Single by Jim Reeves

from the album Up Through the Years
- B-side: "Gypsy Heart"
- Released: October 1953
- Recorded: 1953
- Genre: Country
- Length: 2:45
- Label: Abbott
- Songwriter: Glenn O'Dell

Jim Reeves singles chronology
| "Butterfly Love" (1953) | "Bimbo" (1953) | "I Love You" (1954) |

Official audio
- "Bimbo" on YouTube

= Bimbo (song) =

1940s song written by Glenn O'Dell

"Bimbo" is a popular song written in either 1948 or 1949 by Glenn O'Dell, but credited to Rodney (Rod) Morris or "Pee Wee" King. It was recorded in 1953 by Jim Reeves on Abbott 148. The song was later included in the 1965 album Up Through the Years on RCA Victor. Reeves' version became his second number-one song on the Billboard country chart in January 1954, and helped pave the way to his eventual superstardom. Like his previous number-one hit "Mexican Joe", "Bimbo" was more of a novelty hit for Reeves; as such, "Bimbo" differed greatly from the smooth, Nashville sound ballads – "Four Walls" and "He'll Have to Go" – that he later recorded and made famous.
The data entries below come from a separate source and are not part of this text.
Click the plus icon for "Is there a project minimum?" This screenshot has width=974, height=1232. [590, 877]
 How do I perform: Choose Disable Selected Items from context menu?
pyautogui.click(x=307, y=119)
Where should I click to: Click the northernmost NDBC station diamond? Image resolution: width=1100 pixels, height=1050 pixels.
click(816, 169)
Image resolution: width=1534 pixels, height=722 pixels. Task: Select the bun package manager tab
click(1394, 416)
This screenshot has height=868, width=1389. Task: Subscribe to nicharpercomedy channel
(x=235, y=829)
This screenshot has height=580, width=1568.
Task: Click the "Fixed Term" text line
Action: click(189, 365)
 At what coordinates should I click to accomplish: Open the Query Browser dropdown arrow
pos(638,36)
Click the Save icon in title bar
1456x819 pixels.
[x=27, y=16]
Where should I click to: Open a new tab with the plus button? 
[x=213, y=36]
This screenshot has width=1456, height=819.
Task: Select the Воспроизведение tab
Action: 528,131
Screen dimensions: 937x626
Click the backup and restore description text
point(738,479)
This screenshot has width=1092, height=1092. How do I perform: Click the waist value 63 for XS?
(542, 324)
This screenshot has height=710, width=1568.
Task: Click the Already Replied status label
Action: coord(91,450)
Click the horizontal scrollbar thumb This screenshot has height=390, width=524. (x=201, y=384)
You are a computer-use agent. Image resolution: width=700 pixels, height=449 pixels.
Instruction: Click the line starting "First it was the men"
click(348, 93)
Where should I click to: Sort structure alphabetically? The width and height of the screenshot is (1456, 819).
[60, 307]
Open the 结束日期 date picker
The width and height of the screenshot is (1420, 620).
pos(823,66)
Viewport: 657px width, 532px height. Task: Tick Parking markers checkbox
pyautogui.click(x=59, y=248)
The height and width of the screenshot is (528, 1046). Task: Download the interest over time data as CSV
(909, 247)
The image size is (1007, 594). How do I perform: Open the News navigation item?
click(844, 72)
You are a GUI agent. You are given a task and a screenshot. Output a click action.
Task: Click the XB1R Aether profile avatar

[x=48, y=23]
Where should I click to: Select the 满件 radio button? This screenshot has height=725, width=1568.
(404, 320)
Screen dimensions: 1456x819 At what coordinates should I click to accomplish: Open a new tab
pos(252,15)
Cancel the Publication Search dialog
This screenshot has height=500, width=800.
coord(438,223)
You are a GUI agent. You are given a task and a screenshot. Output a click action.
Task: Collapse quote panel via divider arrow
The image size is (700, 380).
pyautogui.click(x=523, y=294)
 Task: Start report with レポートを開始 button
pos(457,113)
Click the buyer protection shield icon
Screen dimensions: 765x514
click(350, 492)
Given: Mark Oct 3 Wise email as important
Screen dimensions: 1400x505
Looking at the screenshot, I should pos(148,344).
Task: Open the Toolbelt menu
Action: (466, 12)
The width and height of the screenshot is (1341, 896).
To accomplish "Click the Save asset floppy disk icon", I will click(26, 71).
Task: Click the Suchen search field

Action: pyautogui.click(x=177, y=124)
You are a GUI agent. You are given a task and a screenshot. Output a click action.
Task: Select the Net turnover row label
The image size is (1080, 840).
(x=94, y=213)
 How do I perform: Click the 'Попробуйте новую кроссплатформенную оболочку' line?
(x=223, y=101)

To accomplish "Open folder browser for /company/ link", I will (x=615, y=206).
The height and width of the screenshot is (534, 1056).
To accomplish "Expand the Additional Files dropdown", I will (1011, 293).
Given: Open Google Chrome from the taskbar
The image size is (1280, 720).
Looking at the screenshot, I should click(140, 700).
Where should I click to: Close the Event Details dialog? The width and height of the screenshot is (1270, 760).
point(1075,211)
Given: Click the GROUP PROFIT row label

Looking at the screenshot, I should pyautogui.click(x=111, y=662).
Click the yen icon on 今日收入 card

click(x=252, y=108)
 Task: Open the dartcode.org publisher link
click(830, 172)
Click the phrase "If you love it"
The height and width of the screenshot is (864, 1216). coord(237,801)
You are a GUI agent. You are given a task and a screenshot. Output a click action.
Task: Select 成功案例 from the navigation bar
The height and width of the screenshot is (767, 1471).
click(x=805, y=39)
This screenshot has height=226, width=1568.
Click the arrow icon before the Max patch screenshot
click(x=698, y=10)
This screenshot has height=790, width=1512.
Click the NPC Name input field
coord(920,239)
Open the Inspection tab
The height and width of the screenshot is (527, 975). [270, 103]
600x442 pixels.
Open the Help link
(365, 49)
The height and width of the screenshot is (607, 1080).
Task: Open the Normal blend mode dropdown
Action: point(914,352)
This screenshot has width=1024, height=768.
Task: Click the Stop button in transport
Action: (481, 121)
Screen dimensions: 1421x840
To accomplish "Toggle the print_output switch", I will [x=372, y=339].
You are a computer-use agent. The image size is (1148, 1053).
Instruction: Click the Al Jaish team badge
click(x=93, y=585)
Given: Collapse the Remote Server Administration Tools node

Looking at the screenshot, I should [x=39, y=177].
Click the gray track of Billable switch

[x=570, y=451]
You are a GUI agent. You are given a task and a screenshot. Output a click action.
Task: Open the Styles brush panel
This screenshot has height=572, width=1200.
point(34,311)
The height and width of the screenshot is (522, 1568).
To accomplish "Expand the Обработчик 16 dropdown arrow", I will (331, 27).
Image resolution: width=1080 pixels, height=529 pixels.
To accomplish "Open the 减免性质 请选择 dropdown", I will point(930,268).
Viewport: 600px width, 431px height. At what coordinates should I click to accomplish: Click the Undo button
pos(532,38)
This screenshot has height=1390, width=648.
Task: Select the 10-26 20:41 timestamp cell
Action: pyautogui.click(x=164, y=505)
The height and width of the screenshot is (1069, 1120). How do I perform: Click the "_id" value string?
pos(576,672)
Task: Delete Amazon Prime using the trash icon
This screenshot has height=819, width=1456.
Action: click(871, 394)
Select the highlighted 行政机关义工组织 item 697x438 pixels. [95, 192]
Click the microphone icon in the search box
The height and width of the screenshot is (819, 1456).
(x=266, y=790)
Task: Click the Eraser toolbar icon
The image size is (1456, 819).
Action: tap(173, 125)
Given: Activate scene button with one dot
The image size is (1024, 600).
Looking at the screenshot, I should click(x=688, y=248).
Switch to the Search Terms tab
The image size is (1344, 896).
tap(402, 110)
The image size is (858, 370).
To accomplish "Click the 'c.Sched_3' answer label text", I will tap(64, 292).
Former NBA player Vernell "Bimbo" Coles is nicknamed after this song.

==Cover versions==
- The song was recorded by Gene Autry and originally released as a 78 rpm single in 1954. It can also be found on the 1998 album, Always Your Pal, Gene Autry. This is an album of singalong cowboy music for children.
- A version sung by Suzi Miller was played on the BBC radio station's Children's Favourites show during the 1950s or 1960s.
- Ruby Wright's version of "Bimbo" made number seven on the UK Singles Chart in April 1954.
- A Norwegian version was released in 1969 by Rolf Just-Nilsen with the title "Bingo" on the single Triola TN 579. Henry Ruud wrote the Norwegian lyrics.
- The song was used as the theme tune to the Liverpool comedian John Bishop's radio show on Radio City Talk.